[Numpy-discussion] Filling gaps

Thu Feb 12 21:19:32 EST 2009

On Thu, Feb 12, 2009 at 6:04 PM, Keith Goodman <kwgoodman at gmail.com> wrote:
> On Thu, Feb 12, 2009 at 5:52 PM, Keith Goodman <kwgoodman at gmail.com> wrote:
>> On Thu, Feb 12, 2009 at 5:22 PM, A B <python6009 at gmail.com> wrote:
>>> Are there any routines to fill in the gaps in an array.
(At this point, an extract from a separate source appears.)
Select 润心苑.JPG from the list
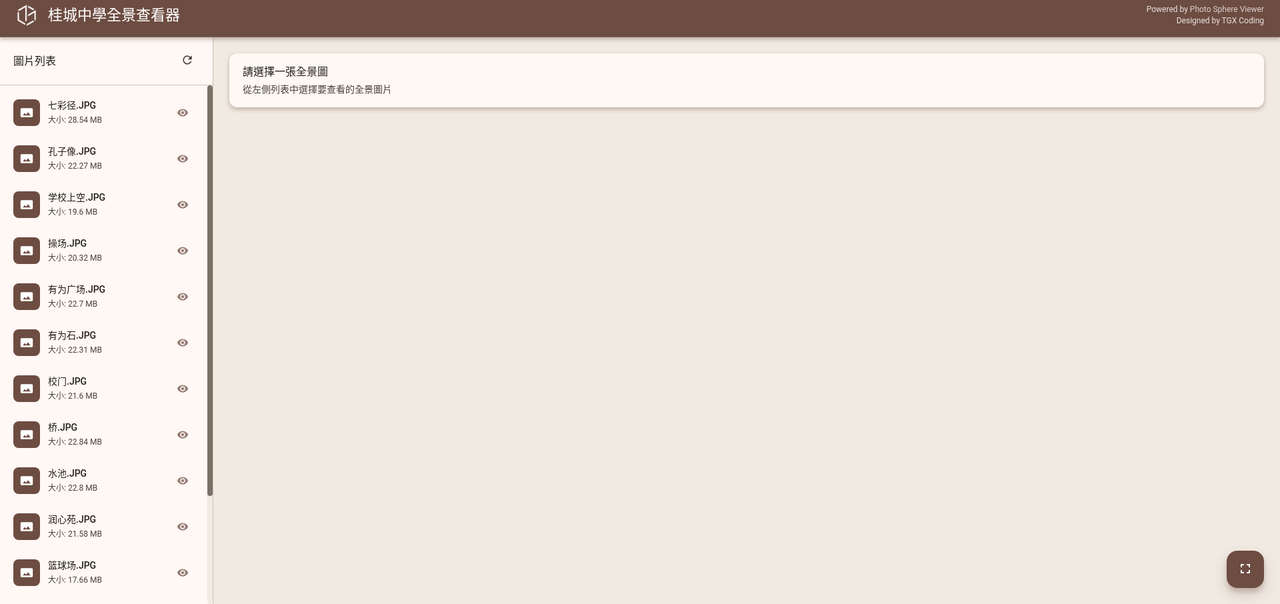The width and height of the screenshot is (1280, 604). tap(103, 526)
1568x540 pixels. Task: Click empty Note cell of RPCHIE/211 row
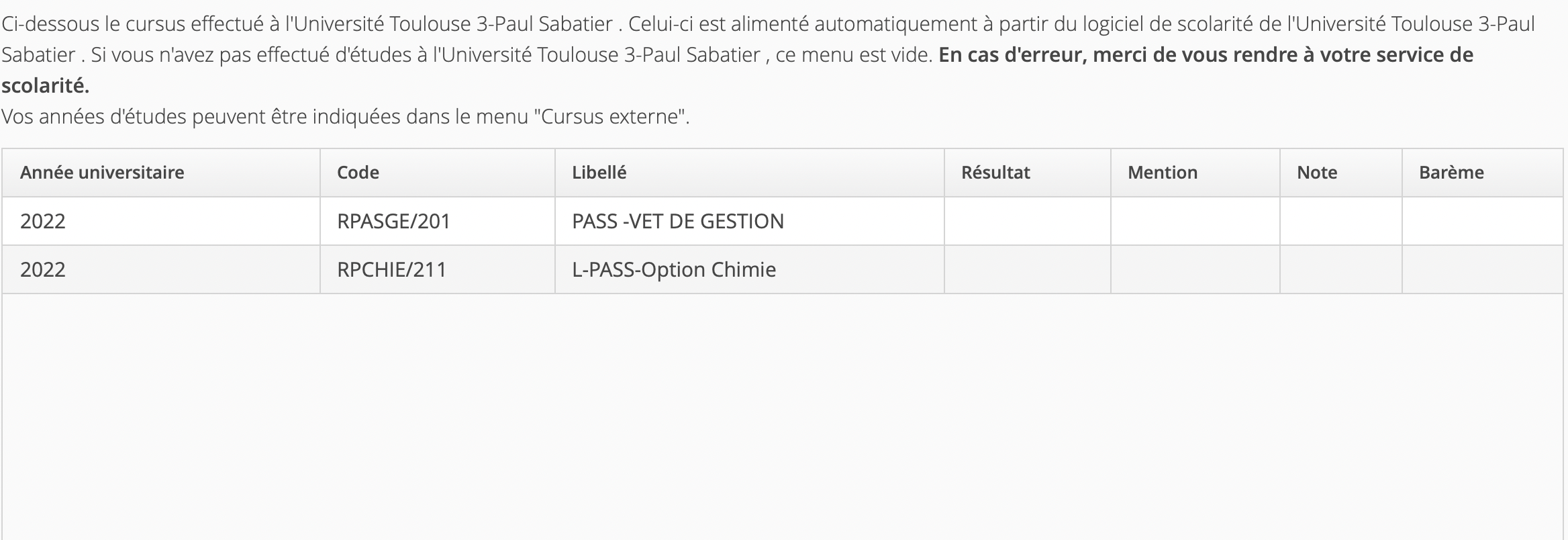(x=1340, y=269)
The simplest
>>> would be by carrying the last known observation forward.
>>> 0,0,10,8,0,0,7,0
>>> 0,0,10,8,8,8,7,7
>>
>> Here's an obvious hack for 1d arrays:
>>
>> def fill_forward(x, miss=0):
>>    y = x.copy()
>>    for i in range(x.shape[0]):
>>        if y[i] == miss:
>>            y[i] = y[i-1]
>>    return y
>>
>> Seems to work:
>>
>>>> x
>>   array([ 0,  0, 10,  8,  0,  0,  7,  0])
>>>> fill_forward(x)
>>   array([ 0,  0, 10,  8,  8,  8,  7,  7])
>
> I guess that should be
>
>    for i in range(1, x.shape[0]):
>
> instead of
>
>    for i in range(x.shape[0]):
>
> to avoid replacing the first element of the array, if it is missing,
> with the last.

For large 1d x arrays, this might be faster:

def fill_forward2(x, miss=0):
    y = x.copy()
    while np.any(y == miss):
        idx = np.where(y == miss)[0]
        y[idx] = y[idx-1]
    return y

But it does replace the first element of the array, if it is missing,
with the last.

We could speed it up by doing (y == miss) only once per loop. (But I
bet the np.where is the bottleneck.)